Sydney New Years Eve 2012/2013

Es gibt ein Spektakel, das darf man in Sydney nicht verpassen, wenn man Silvester dort verbringt: das Feuerwerk.

Auf etlichen Plätzen rund um den Hafen kann man das berühmte Feuerwerk live miterleben. Viele davon sind mittlerweile kostenpflichtig. Für unseren Platz am Breadleys Head mussten wir zum Beispiel 50 AUS pro Person bezahlen, vor 3 Jahren kostete es dort noch nichts.

Seit unserem letzten Besuch Sydneys zu Silvester wussten wir bereits, dass frühes Kommen die besten Plätze beim Feuerwerk sichert. So fuhren wir also bereits Mittags los Richtung Torronga Zoo, um pünktlich zum Beginn des Einlasses um 13 Uhr dort zu sein. Wir waren mit Jana und Oliver verabredet, die wollten aber erst später hinzu stoßen, da sie ja den kleinen Josh dabei hatten und es für ihn zu anstrengend ist, den ganzen Tag dort zu verbringen. Schnell fanden wir auch einen einigermaßen schattigen Platz mit einem großartigen Blick auf den Hafen mit Skyline, Brücke und Oper. Und das Gute daran, wir hatten dort sogar eine der seltenen Bänke erwischt.
Dort machten wir uns auch gleich breit. Die meisten Leute zieht es zuerst ganz ans Ende von Breadleys Head ans Amphi-Theater, wo zwar viel Platz ist, wo es später aber auch sehr voll und laut wird. Außerdem ist der Blick von dort aus nicht ganz so ideal. Da hatten wir den besseren Platz, um den uns viele der nachfolgenden Besucher beneideten. Wir wussten aber, dass es bei uns auch noch voller werden würde, was dann auch im Laufe des Nachmittags eintraf. Am frühen Abend stießen dann unsere Freunde zu uns und so hatten wir auch mal die Chance unseren Platz kurzfristig zu verlassen, um uns mal zu zweit die Beine zu vertreten, oder zur Toilette zu gehen.

Um 21 Uhr gab es dann erste Feuerwerk für die Kinder was auch schon toll war, richtig bombastisch wurde es dann aber um Mitternacht, aber leider viel zu kurz. Die Bilder können natürlich nicht annähernd wiedergeben wie die Stimmung Silvester dort ist und was für ein Erlebnis es ist, beim wohl berühmtesten Feuerwerk der Welt dabei zu sein.

Wenn man so lange auf den Beinen ist und eigentlich nur wartet, dann will man hinterher natürlich schnell nach Hause, wenn das aber 5.000 Leute gleichzeitig tun (nur am Breadleys Head, ins ganz Sydney Hunderttausende), wird das zu einem sehr zähen Unterfangen.
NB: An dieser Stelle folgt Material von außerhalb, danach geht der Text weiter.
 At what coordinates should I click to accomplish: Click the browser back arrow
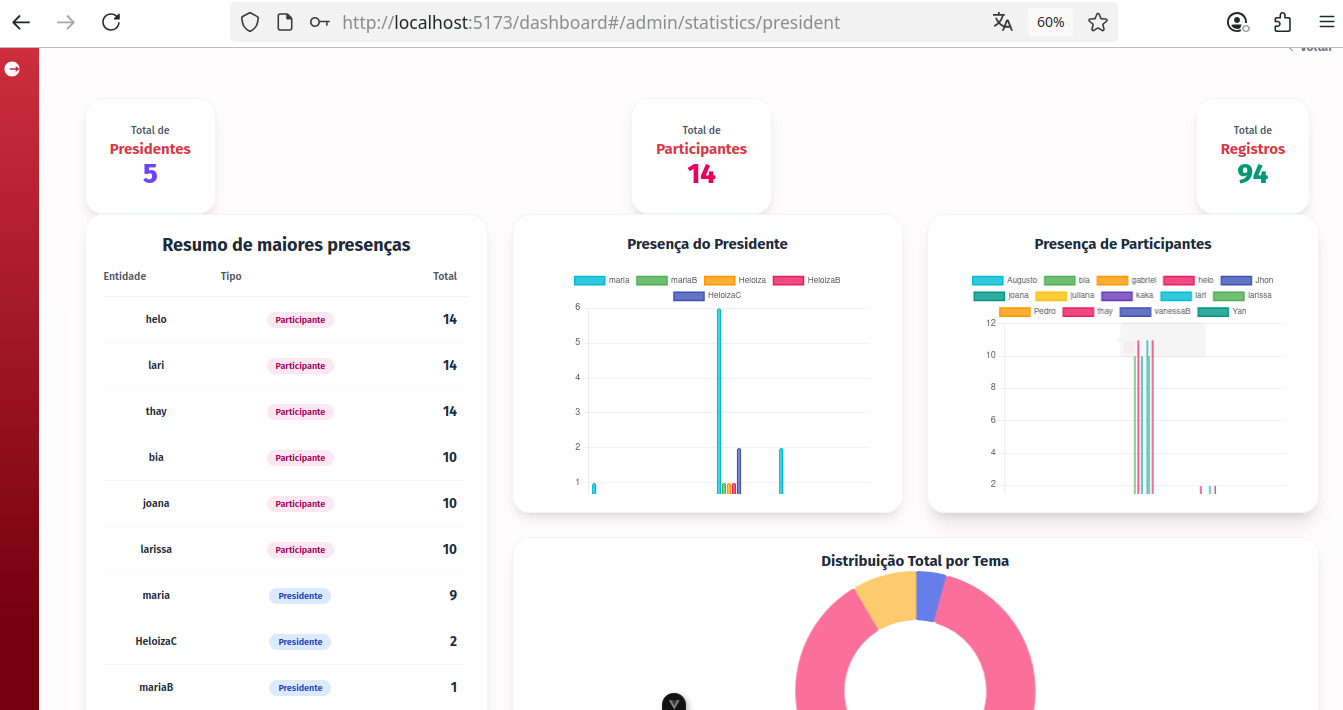(21, 22)
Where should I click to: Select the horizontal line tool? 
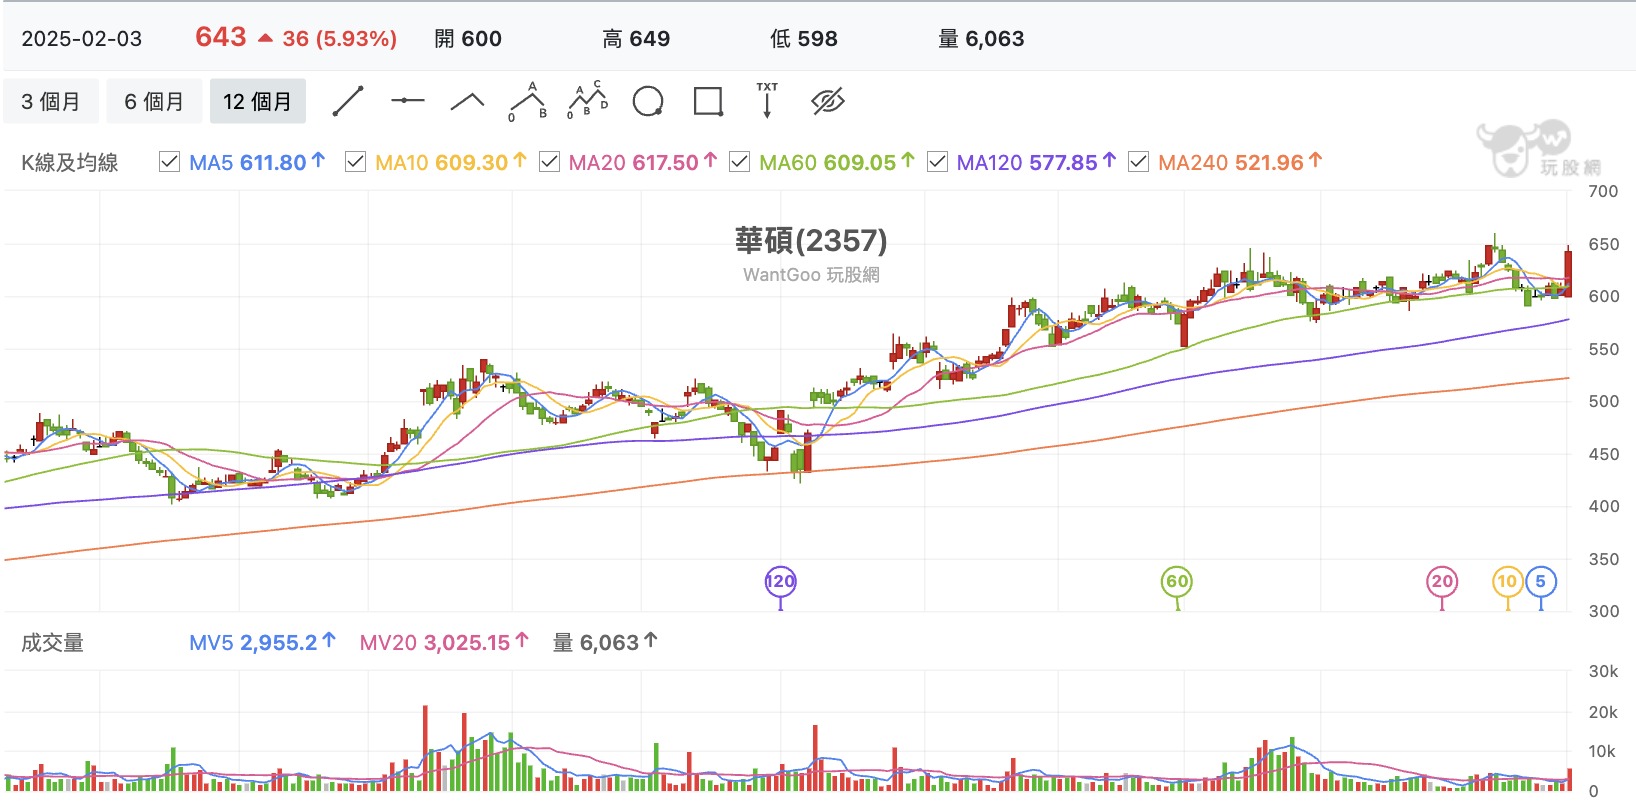click(407, 101)
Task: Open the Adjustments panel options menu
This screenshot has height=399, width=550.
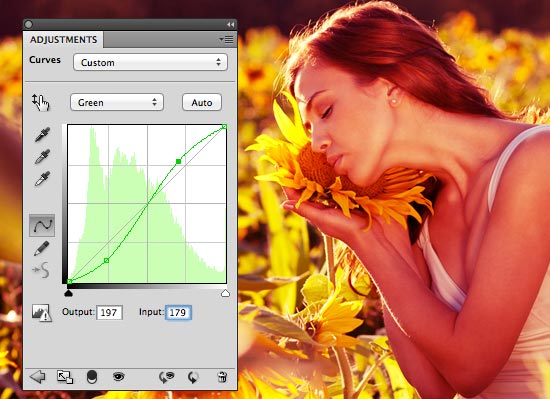Action: tap(227, 39)
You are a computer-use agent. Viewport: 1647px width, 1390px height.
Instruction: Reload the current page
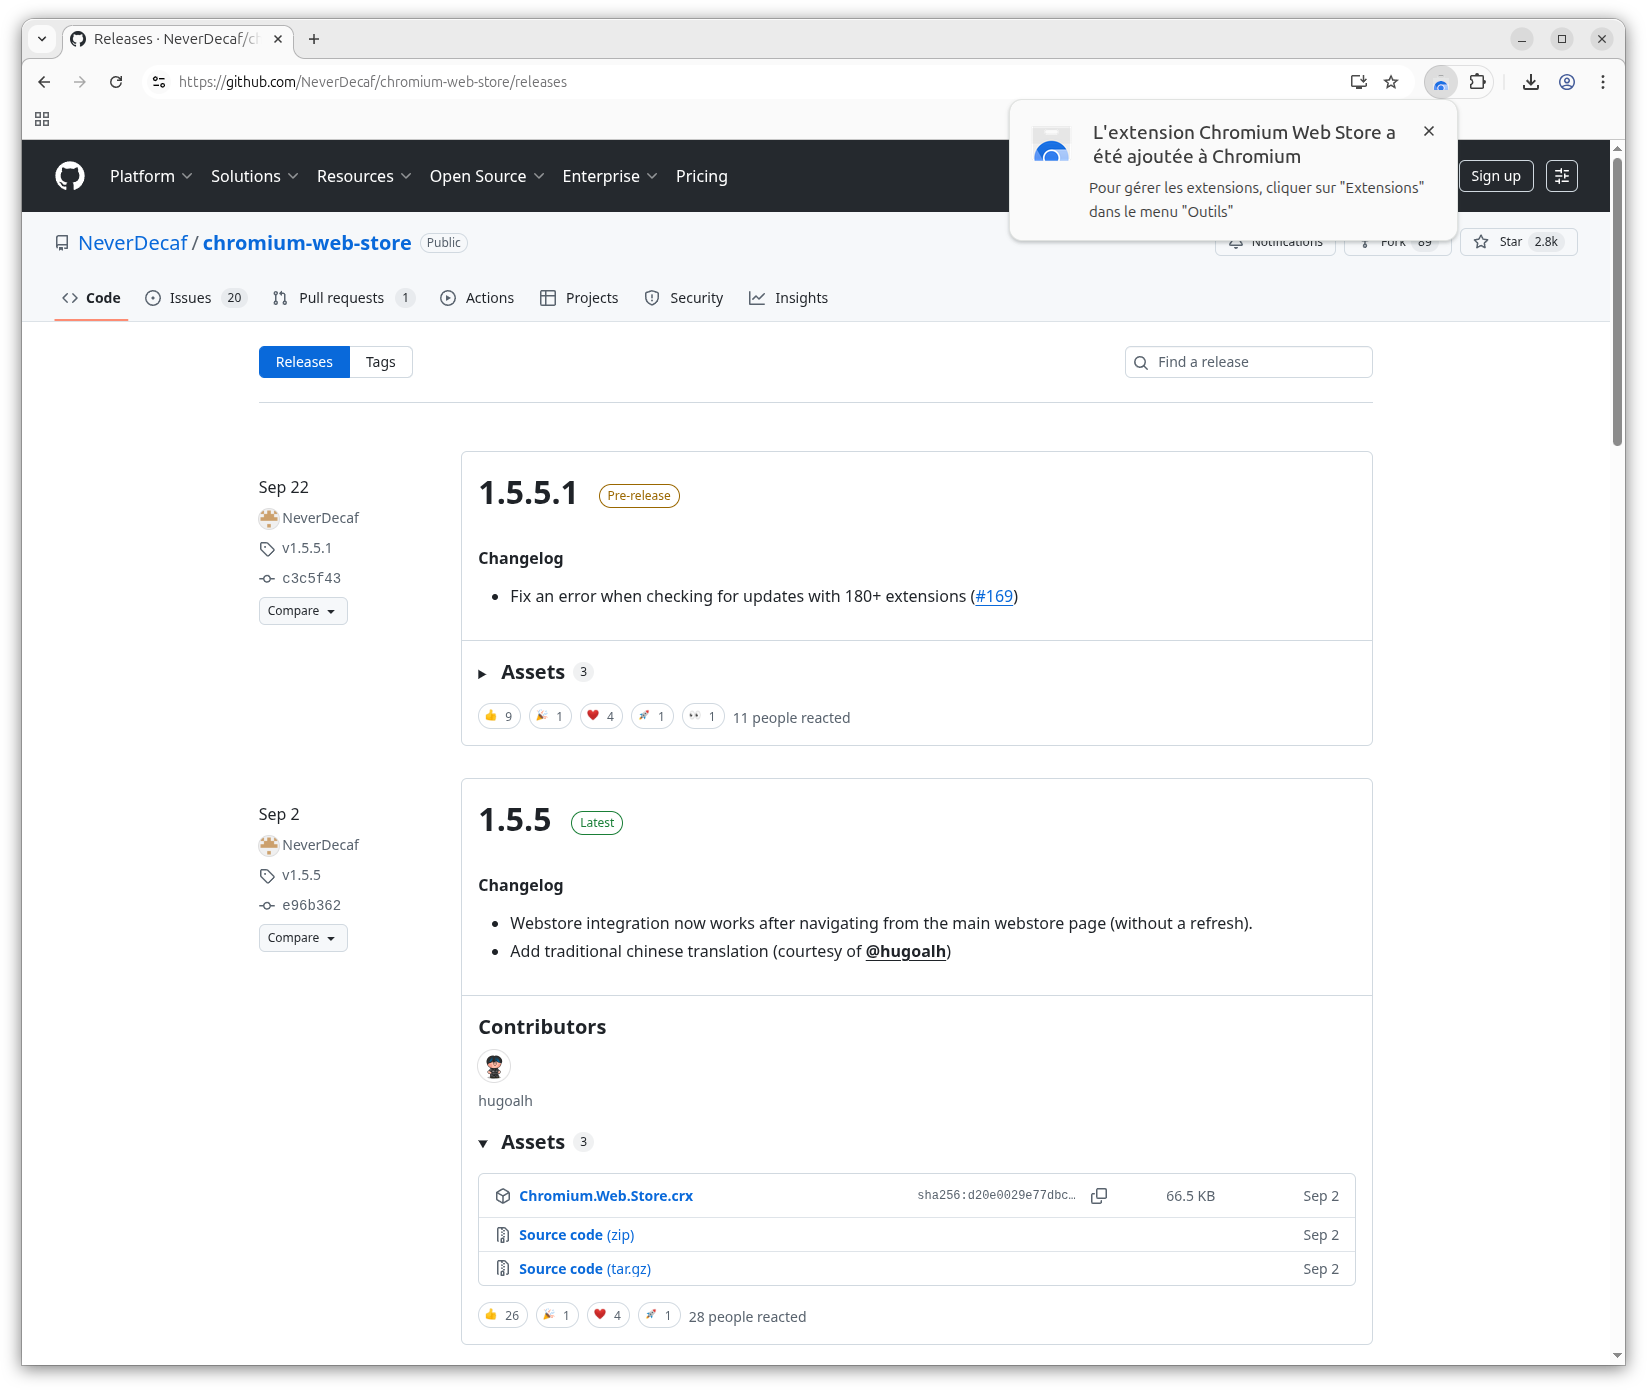(116, 82)
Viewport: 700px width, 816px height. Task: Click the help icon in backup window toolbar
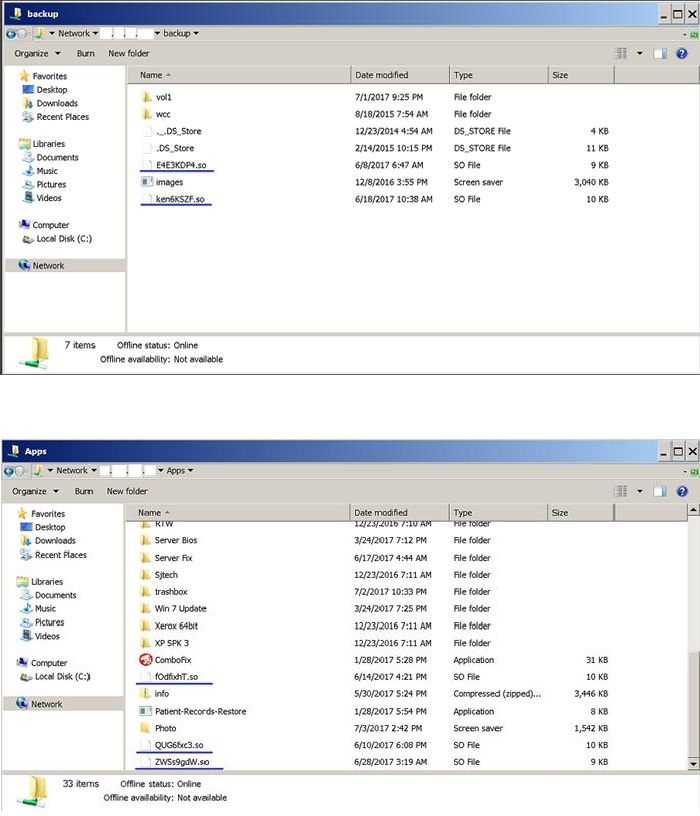[x=682, y=53]
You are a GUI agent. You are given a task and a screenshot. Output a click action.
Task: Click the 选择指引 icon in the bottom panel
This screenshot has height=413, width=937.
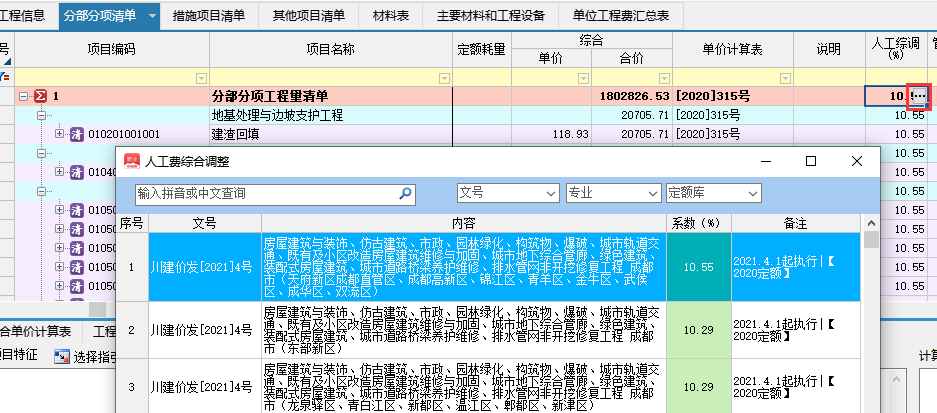(x=62, y=357)
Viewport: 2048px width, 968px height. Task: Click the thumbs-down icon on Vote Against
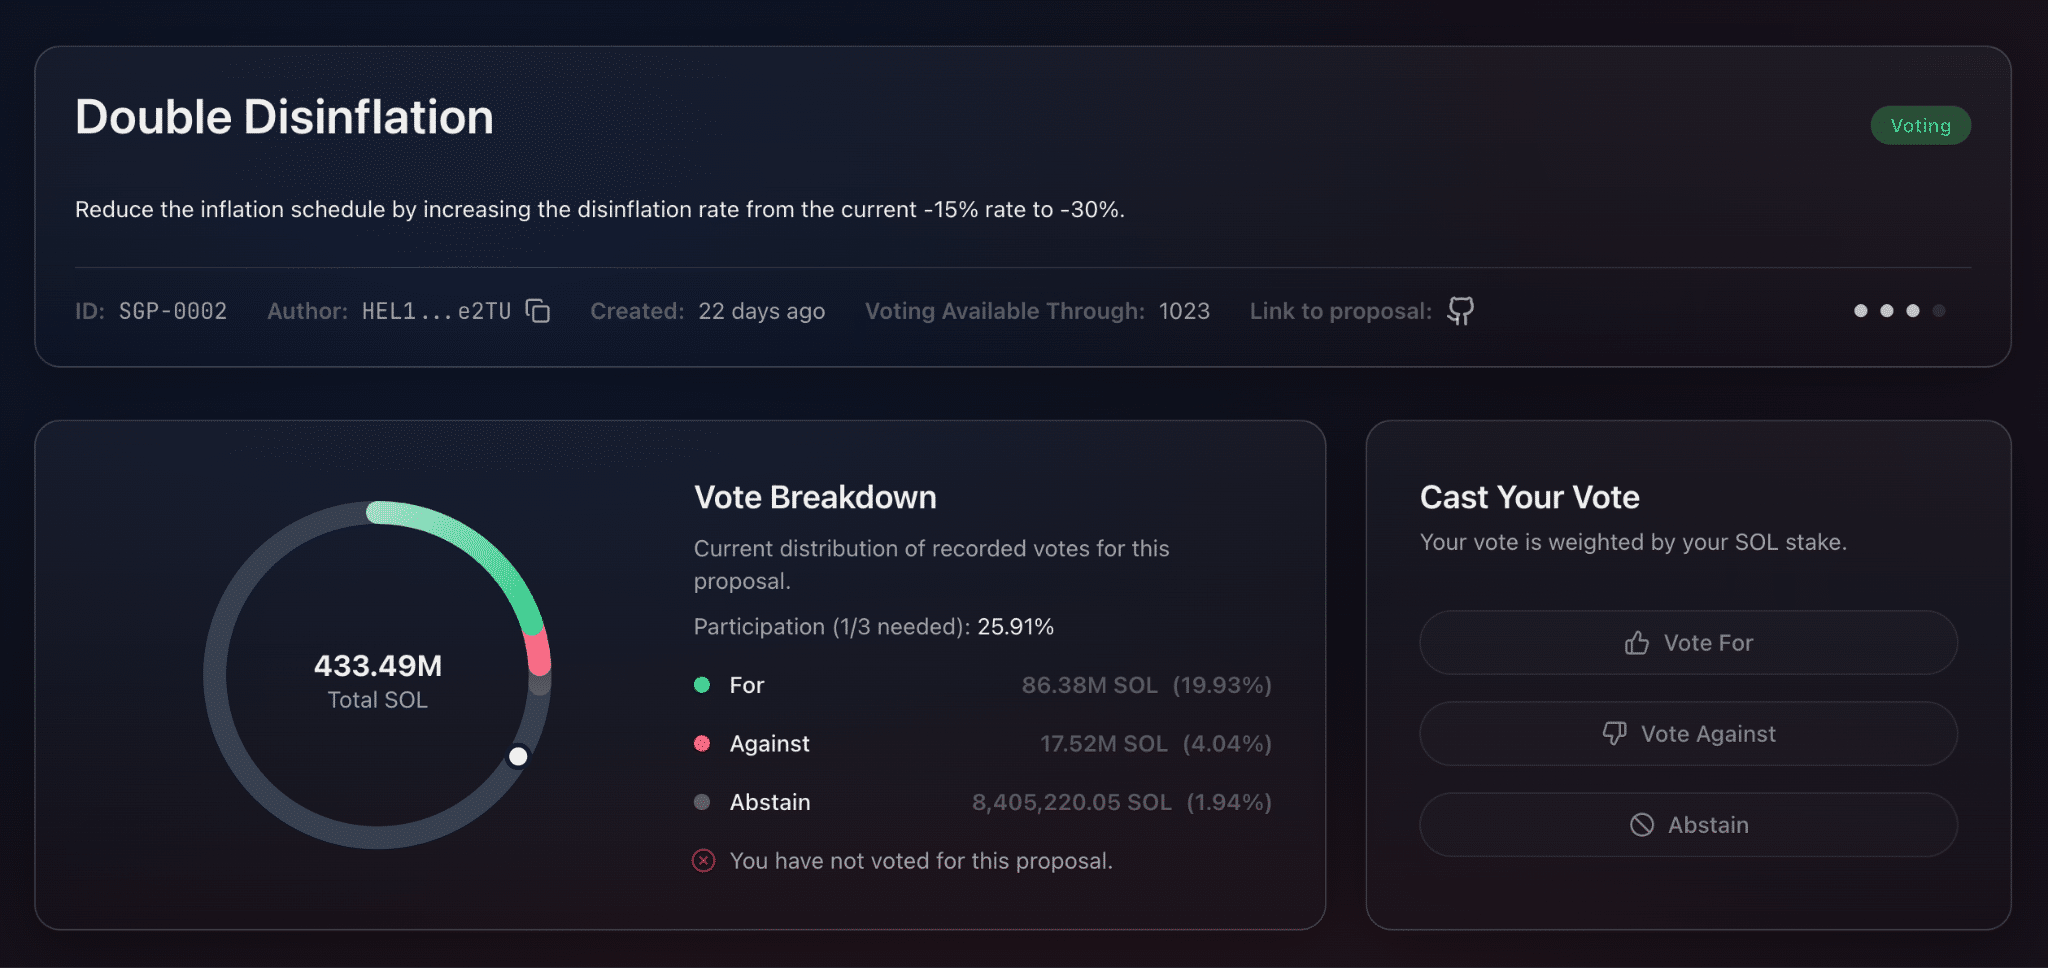1614,734
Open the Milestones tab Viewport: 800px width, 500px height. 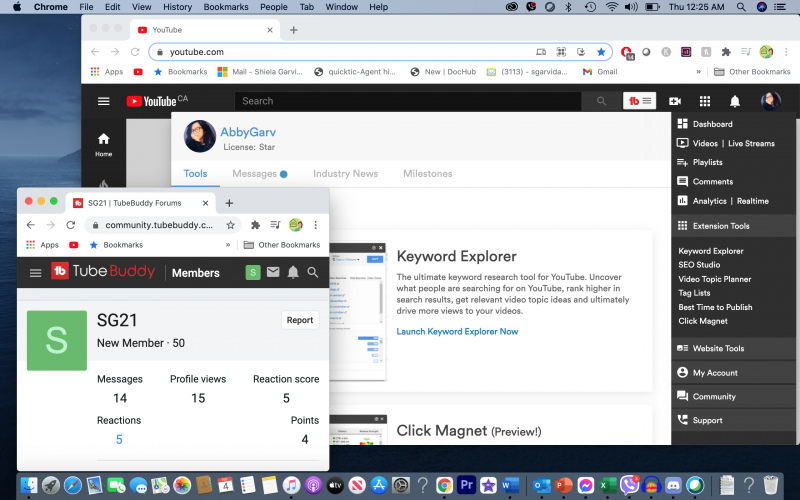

Oliver und Jana ersparten uns die Wartezeit in der stetig anwachsenden Schlange bei den Bussen und brachten uns mit dem Auto zu einer Schnellbus-Haltestelle. Gleich als wir dort um die Ecke bogen, kam auch schon unser Bus, der uns in die City brachte. Von dort aus hätten wir zwar einen Anschluss-Bus nehmen können, wir gingen das letzte Stück zum Hotel aber zu Fuß und kamen dort gegen 3 Uhr Nachts an. Nach einer schnellen Dusche ging es dann um halb 4 ins Bett, wo uns eine kurze Nacht erwartete, denn am nächsten Tag geht es weiter nach Adelaide, wo dann unsere Wohnmobil-Tour beginnt.